[Opening Records for the task section]

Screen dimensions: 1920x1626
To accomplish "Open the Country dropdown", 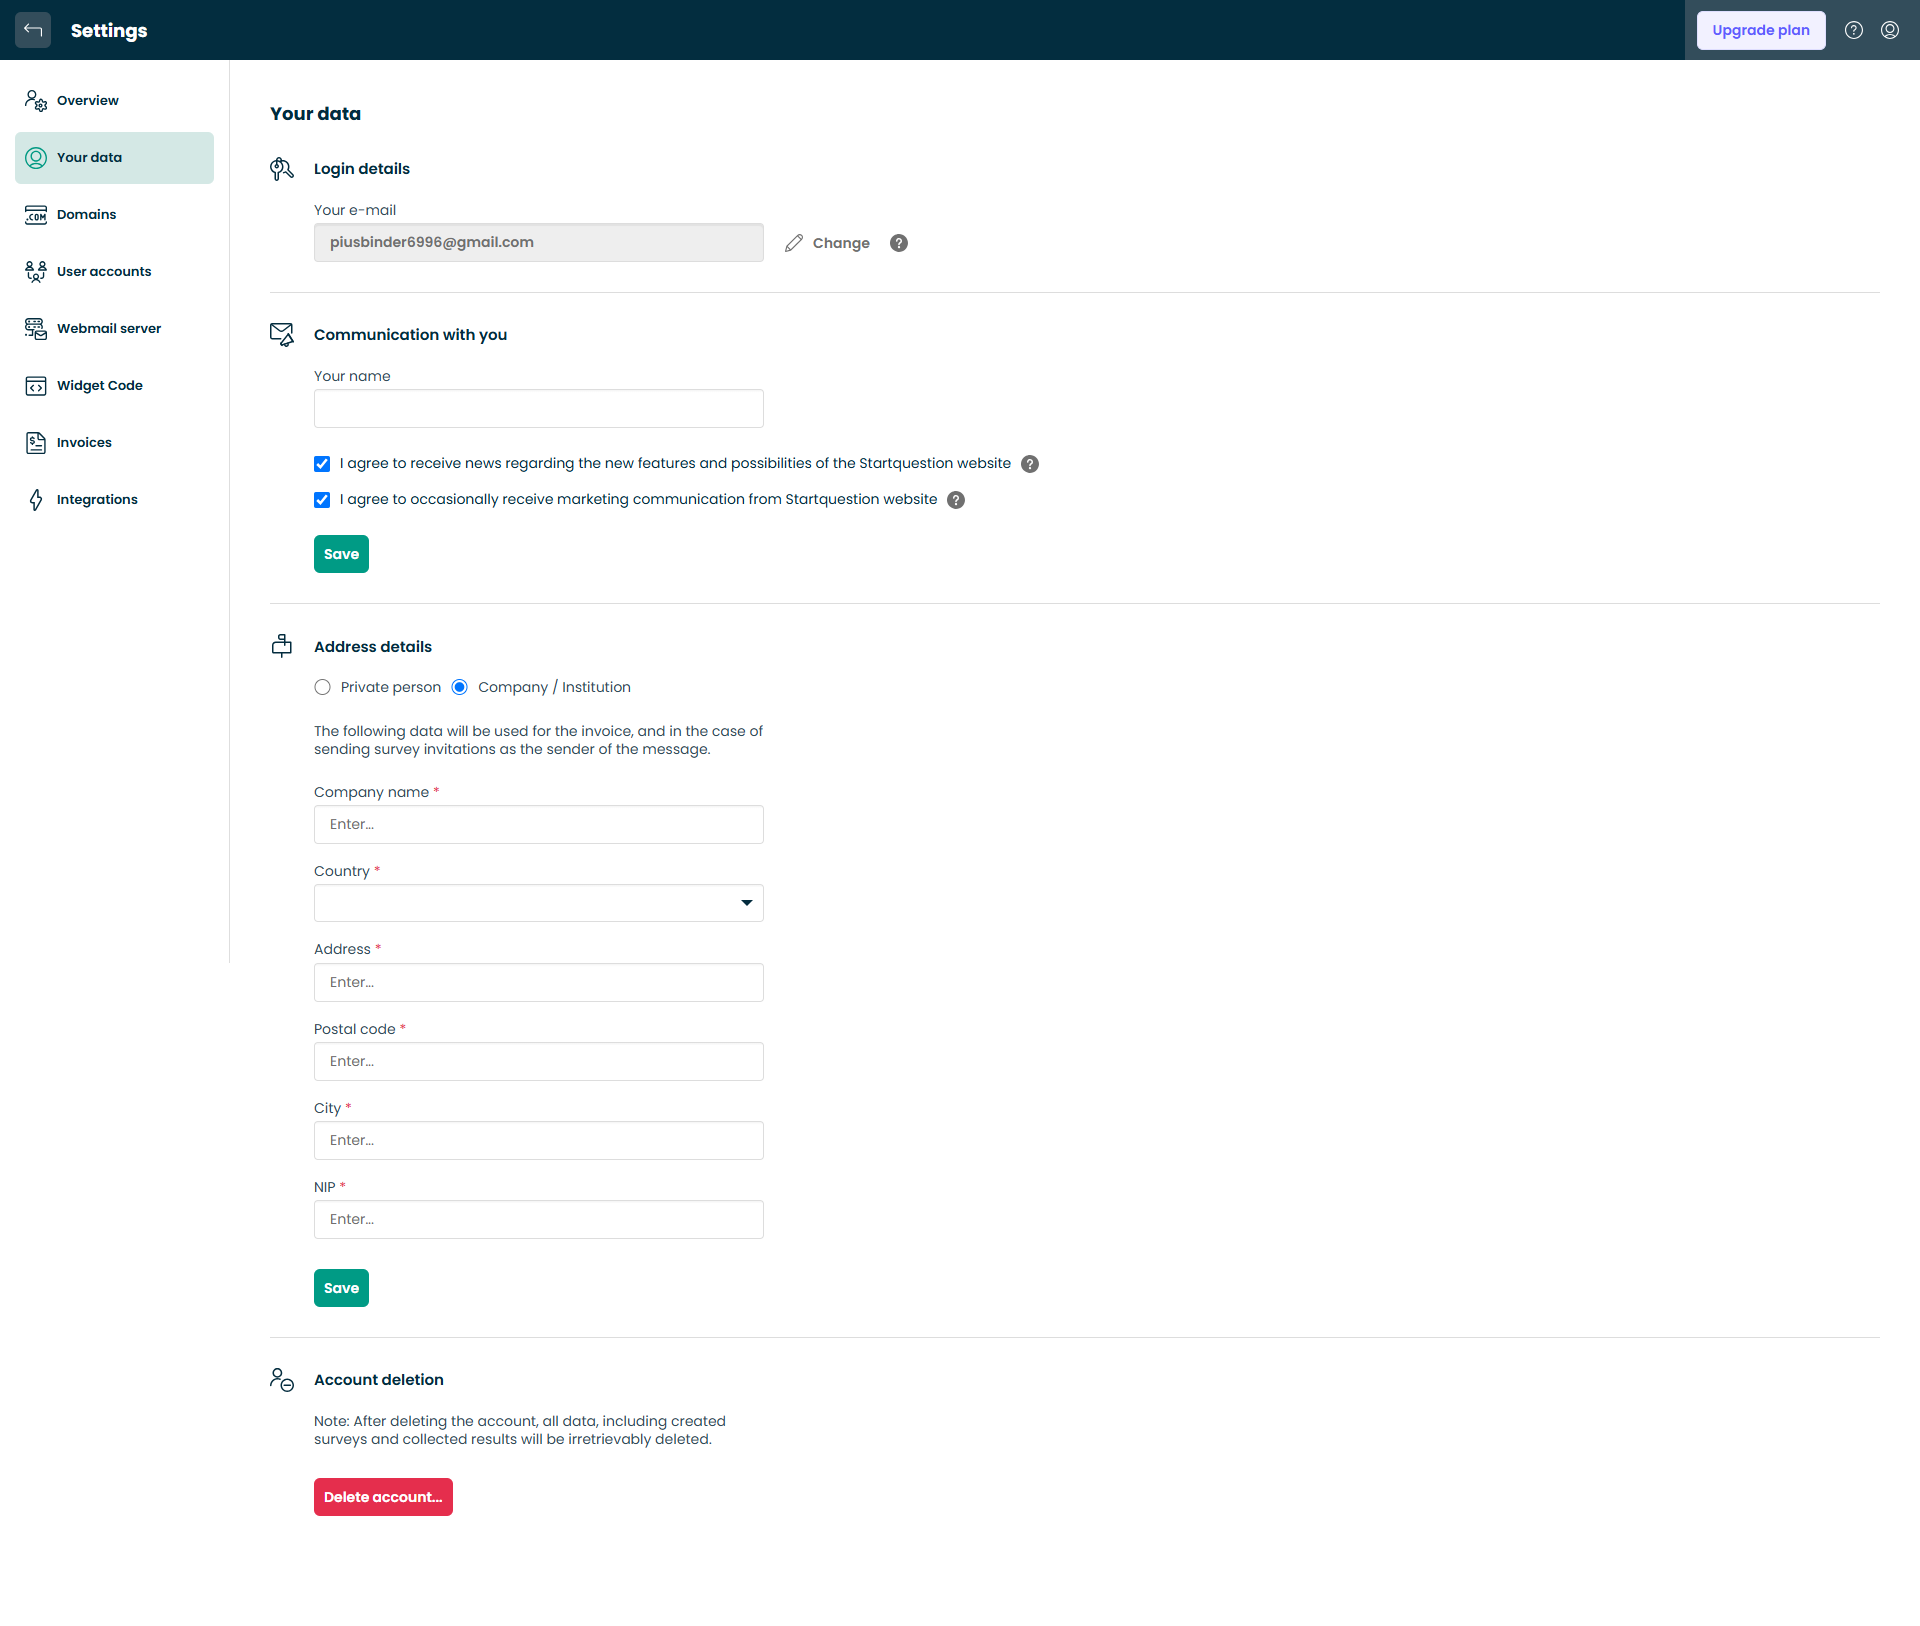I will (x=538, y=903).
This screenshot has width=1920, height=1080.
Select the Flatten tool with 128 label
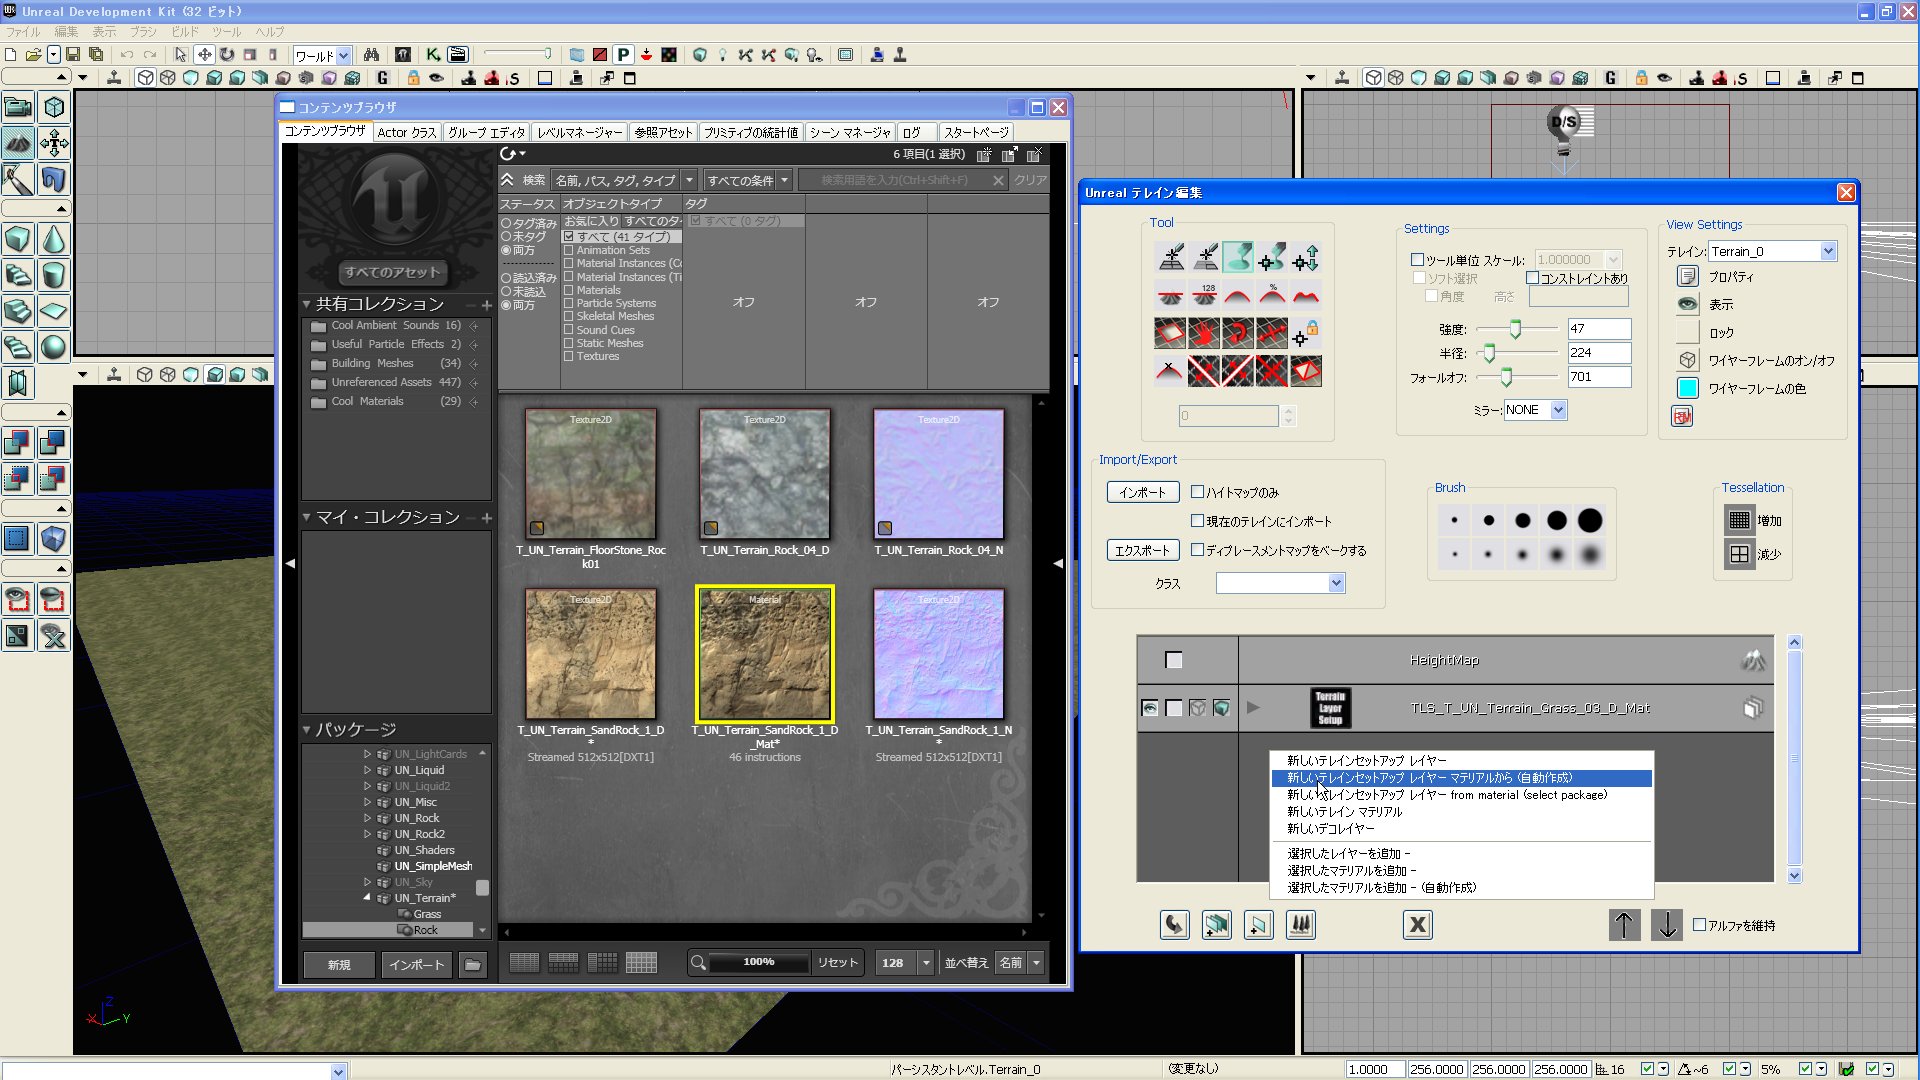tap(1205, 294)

[Closing Records for the task section]

■ Aim of the exercise
Where the line with "This screenshot has width=1920, height=1080." appears in the entries above, begin there and restate every line to the end word for word, minus the pictures.

■ Answer area
This screenshot has width=1920, height=1080.
Select the Flatten tool with 128 label
tap(1205, 294)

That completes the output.